SOURCE EXTRACT
A while back, my wife and I got invited to a "joke party." A joke party, I found out, is a party where everyone tells jokes, with prizes going to the funniest. My initial revulsion at going to this kind of party was tempered by the prospect of winning the funniest joke prize. "After all," I said to myself, "if I, the host of The World's Only Comedy Site, cannot walk away with the amateur joke-telling prize, then I am a hypocrite and a failure, just as the inner voices tell me relentlessly day and night."
The night of the party, we arrived to find everyone sitting in the living room, drinking beer and eating chips. At a certain point in the evening, our hosts laid out the ground rules: everyone could tell up to two jokes. After the jokes, they'd take a show of hands, then award a grand prize and a runner-up. The grand prize was not revealed, but we were promised that it was good.
Folks started telling jokes. Some of them were good, as one might expect, and some of them sucked. Some people had the gift of joke delivery, and some did not. We had heard about a half dozen jokes when it was my turn.
Now, I'm not exactly sure why I chose this joke, because everyone has heard it before, and the punchline is a pun. Most people hate puns. The joke can be told very quickly, but one year at high school summer camp, I knew a very funny kid who told this joke, and he really stretched it out. I mean, it went on for about five minutes, and all of us were like, "Come ON, get to the punchline already." And then he finally hit the punchline, which was already a groaner, but the fact that he had made us wait so long to get to the pun made us all kind of mad. But at the same time, it was kind of funny. It was like the anti-joke.

DATA EXTRACT
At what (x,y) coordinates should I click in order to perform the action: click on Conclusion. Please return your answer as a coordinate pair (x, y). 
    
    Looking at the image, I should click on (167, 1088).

AIM OF THE TASK
In the account of the joke party, how many jokes was each guest allowed to tell?

ANSWER SECTION
Up to two jokes.